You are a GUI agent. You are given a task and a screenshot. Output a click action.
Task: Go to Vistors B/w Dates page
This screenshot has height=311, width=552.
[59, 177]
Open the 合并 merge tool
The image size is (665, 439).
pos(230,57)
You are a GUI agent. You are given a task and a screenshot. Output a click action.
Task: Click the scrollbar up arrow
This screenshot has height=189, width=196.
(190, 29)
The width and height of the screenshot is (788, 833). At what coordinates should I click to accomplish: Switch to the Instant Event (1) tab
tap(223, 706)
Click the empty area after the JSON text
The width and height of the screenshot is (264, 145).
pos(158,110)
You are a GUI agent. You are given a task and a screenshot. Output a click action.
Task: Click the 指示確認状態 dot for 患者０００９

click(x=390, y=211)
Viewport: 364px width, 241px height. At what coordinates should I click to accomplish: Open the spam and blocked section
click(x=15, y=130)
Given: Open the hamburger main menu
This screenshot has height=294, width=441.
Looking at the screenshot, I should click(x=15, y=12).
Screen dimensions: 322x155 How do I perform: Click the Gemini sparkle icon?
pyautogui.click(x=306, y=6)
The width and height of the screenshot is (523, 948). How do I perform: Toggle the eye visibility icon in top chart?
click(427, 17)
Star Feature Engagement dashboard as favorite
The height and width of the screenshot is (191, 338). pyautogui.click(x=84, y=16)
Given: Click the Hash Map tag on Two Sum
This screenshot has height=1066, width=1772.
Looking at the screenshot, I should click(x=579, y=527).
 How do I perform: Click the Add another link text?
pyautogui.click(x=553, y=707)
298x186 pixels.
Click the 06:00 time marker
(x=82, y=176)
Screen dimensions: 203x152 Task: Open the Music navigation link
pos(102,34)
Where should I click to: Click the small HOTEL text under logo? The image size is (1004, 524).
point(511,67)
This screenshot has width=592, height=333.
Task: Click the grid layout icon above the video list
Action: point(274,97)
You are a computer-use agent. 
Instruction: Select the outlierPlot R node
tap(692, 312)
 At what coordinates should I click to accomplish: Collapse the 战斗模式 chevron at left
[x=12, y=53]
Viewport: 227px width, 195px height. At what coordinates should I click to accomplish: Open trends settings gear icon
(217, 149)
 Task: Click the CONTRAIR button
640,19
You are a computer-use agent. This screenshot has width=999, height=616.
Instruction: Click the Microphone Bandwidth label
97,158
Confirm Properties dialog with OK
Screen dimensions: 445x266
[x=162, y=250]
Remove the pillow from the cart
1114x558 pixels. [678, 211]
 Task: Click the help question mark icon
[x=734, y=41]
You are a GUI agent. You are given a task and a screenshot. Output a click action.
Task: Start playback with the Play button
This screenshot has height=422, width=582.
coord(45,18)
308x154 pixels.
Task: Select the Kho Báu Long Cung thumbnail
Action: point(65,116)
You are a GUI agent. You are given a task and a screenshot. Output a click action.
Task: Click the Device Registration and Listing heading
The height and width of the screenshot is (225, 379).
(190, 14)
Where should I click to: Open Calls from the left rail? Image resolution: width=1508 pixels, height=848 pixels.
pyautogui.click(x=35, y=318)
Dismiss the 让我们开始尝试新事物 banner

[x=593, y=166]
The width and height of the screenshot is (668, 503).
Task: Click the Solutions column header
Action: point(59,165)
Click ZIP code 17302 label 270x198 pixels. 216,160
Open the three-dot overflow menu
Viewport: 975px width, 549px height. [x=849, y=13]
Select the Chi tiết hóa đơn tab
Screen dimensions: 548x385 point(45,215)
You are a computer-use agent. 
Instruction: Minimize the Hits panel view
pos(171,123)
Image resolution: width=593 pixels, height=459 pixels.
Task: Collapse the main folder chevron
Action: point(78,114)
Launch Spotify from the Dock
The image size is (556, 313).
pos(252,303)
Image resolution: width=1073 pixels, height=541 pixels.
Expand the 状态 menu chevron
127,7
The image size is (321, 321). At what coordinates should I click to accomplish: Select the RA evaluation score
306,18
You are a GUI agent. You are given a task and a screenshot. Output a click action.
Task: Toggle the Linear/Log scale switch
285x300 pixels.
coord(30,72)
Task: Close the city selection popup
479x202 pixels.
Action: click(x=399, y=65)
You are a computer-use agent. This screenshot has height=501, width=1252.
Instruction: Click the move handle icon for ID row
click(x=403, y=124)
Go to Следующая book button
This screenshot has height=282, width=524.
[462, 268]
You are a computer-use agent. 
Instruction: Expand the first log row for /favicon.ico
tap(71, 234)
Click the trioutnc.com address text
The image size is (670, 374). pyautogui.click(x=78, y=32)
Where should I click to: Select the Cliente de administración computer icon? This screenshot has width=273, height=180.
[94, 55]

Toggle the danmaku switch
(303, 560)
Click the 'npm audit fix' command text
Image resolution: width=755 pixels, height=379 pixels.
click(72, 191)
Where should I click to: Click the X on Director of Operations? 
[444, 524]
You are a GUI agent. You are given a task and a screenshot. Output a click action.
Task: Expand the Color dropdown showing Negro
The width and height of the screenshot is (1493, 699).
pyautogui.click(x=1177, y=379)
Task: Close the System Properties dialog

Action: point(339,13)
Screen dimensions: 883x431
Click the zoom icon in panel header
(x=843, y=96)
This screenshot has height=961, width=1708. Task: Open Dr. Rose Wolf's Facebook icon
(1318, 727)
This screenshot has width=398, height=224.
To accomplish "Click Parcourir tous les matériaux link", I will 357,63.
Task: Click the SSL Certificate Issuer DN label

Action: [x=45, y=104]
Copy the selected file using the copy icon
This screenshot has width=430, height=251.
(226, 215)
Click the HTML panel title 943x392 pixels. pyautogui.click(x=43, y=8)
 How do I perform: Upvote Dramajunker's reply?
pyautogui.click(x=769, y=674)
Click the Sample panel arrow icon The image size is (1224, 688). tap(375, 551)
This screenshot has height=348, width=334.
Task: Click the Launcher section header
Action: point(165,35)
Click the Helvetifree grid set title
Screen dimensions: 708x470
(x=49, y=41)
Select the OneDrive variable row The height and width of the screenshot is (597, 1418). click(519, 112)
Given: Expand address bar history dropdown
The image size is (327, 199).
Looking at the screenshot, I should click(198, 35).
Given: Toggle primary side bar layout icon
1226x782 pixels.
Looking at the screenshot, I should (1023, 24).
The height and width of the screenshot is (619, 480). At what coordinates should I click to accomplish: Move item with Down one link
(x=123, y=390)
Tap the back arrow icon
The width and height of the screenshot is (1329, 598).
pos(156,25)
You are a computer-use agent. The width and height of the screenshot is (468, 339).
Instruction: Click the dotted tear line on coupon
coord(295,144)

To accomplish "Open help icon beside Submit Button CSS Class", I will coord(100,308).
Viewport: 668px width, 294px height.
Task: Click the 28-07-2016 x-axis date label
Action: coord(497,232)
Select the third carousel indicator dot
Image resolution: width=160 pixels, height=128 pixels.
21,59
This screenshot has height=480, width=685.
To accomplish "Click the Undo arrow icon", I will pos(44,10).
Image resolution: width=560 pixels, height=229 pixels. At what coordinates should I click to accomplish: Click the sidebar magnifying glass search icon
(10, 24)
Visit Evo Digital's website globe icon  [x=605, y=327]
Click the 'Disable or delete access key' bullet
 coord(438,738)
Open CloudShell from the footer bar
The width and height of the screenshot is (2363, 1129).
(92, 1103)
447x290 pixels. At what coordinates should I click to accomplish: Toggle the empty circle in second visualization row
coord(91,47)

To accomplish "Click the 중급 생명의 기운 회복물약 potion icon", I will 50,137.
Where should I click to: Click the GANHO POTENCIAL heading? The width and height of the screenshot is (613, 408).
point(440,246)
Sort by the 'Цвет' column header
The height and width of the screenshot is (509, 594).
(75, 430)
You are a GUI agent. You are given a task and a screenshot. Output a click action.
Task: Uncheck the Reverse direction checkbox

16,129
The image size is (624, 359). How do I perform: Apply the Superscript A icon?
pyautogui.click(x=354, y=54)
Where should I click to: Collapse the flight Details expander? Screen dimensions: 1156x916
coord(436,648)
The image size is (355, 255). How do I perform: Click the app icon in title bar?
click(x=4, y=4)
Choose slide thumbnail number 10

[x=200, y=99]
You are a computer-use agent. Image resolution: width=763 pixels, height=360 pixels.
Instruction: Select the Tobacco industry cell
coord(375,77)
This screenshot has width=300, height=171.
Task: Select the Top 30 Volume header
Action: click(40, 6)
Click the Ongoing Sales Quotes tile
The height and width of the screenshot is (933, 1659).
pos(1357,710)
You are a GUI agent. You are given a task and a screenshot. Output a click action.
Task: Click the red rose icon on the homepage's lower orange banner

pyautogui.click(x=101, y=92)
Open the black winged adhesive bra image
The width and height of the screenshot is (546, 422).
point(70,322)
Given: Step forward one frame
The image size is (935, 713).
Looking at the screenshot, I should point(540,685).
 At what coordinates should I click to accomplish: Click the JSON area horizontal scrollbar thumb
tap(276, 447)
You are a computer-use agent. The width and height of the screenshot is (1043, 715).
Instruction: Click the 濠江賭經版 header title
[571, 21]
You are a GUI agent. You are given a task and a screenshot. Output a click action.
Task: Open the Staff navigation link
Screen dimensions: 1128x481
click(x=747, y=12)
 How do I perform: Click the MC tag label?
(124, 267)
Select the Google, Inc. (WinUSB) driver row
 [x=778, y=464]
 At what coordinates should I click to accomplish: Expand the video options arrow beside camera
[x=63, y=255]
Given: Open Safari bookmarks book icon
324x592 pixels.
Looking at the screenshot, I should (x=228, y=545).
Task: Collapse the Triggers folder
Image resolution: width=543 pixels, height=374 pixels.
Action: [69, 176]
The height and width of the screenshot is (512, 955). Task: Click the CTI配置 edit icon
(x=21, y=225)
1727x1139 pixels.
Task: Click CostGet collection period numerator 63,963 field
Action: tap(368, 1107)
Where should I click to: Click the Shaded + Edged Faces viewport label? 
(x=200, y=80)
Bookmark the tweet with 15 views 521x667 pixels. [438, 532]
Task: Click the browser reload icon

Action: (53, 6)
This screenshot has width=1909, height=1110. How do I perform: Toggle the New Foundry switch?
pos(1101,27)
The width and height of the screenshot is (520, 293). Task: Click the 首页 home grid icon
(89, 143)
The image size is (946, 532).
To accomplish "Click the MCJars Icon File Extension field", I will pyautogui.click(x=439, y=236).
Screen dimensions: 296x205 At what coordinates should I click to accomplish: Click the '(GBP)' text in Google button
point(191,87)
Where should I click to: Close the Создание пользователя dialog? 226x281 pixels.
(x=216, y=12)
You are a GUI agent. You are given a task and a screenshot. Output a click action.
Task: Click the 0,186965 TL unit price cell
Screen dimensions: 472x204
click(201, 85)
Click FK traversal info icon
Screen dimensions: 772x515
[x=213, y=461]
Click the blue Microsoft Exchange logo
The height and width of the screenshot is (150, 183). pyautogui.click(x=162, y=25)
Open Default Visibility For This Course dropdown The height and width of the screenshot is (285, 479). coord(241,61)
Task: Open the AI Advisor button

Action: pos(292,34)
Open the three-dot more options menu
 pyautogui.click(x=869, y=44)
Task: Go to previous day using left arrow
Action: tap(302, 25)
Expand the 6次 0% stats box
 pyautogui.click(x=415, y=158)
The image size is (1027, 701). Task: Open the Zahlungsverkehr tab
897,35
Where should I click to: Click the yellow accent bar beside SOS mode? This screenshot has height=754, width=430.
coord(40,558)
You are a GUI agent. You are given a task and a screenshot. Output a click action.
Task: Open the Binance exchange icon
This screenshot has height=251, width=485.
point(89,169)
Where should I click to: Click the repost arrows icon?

■ ■ ■

Task instructions — Reproduce the rows above verbatim, from the line containing "Remove the pillow from the cart" through the line containing "Action: point(65,116)", with both of those lines included.

Written answer —
Remove the pillow from the cart
1114x558 pixels. [678, 211]
 Task: Click the help question mark icon
[x=734, y=41]
You are a GUI agent. You are given a task and a screenshot. Output a click action.
Task: Start playback with the Play button
This screenshot has height=422, width=582.
coord(45,18)
308x154 pixels.
Task: Select the Kho Báu Long Cung thumbnail
Action: point(65,116)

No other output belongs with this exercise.